Standard probability space

From Wikipedia, the free encyclopedia

Discrete (that is, finite or countably infinite) probability spaces are technically simple. In contrast, non-discrete probability spaces are technically complicated objects of measure theory; some of them are pathologic, others are standard (in other words, Lebesgue-Rokhlin) probability spaces.

Non-discrete probability spaces are indispensable when formalizing various ideas; two examples:

tossing a fair coin endlessly (Bernoulli process);
a random variable distributed uniformly on a given interval.

Some probabilists hold the following opinion: only standard probability spaces are pertinent to probability theory, thus, it is a pity that the standardness is not included into the definition of `probability space'. Others disagree, however.

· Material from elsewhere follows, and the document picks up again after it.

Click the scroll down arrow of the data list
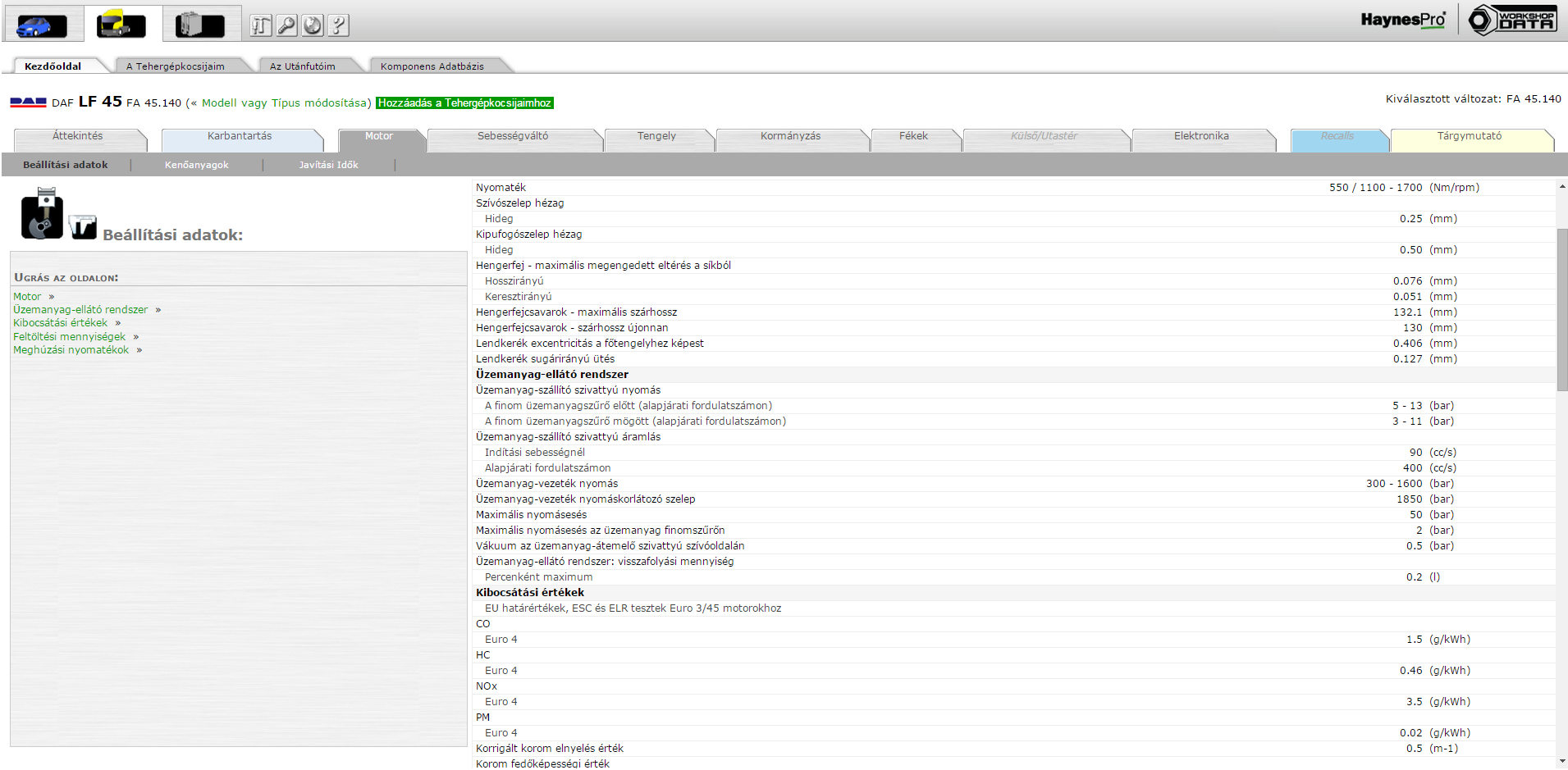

1 Arguments against standardness
2 Arguments in favour of standardness
3 Short history
4 What is meant here by `pathologic'?
- 4.1 An example: a naive white noise
- 4.2 Another example: a perforated interval
5 A definition
6 Verifying the standardness
7 Using the standardness
- 7.1 Regular conditional probabilities
- 7.2 Measure preserving transformations
8 Further reading

[edit] Arguments against standardness

the definition of standardness is technically demanding;
the same about the theorems based on that definition;
it is possible (and natural) to build all the probability theory without the standardness;
events and random variables are essential, while probability spaces are auxiliary and should not be taken too seriously.

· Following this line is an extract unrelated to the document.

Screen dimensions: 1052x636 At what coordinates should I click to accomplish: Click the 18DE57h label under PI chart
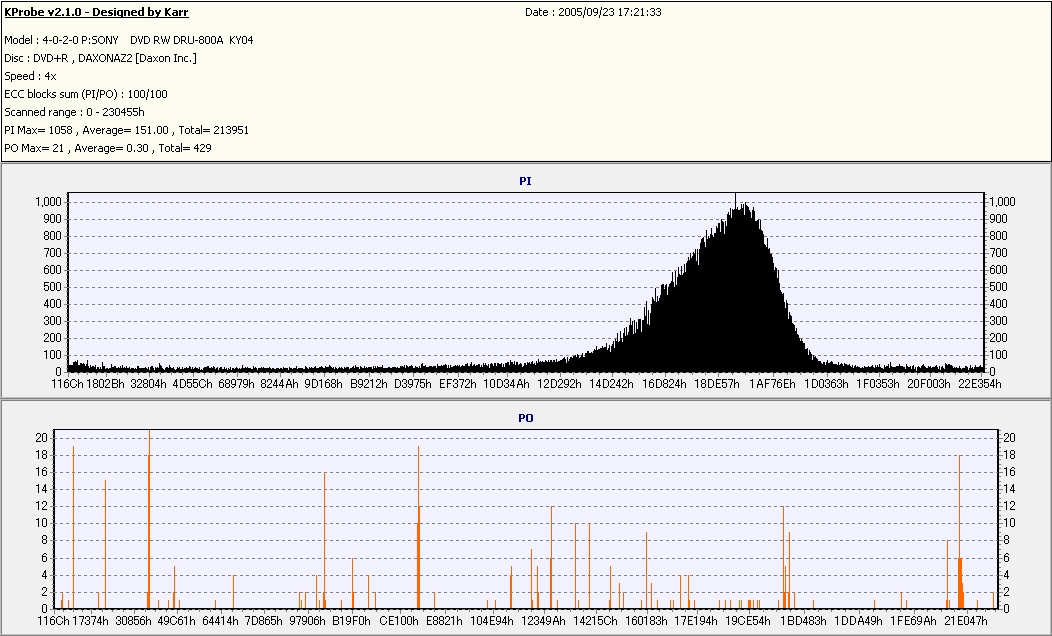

[edit] Arguments in favour of standardness

conditioning is easy and natural on standard probability spaces, otherwise it becomes obscure;
the same for measure-preserving transformations between probability spaces, group actions on a probability space, etc.;
ergodic theory uses standard probability spaces routinely and successfully;
being unable to eliminate these (auxiliary) probability spaces, we should make them as useful as possible.

[edit] Short history

Norbert Wiener constructed the Wiener process (also called `Brownian motion') in the form of a measurable map from the interval $\textstyle (0,1)$ to the space $\textstyle C[0,\infty)$ of continuous functions. The map sends the Lebesgue measure $\textstyle \text{mes}$ on $\textstyle (0,1)$ into the Wiener measure on $\textstyle C[0,\infty)$ . Thus, the seemingly one-dimensional probability space $\textstyle ((0,1),\text{mes})$ appeared to be rich enough for carrying a (non-degenerate) random element of the infinite-dimensional space $\textstyle C[0,\infty)$ . See Lecture 1 in [7].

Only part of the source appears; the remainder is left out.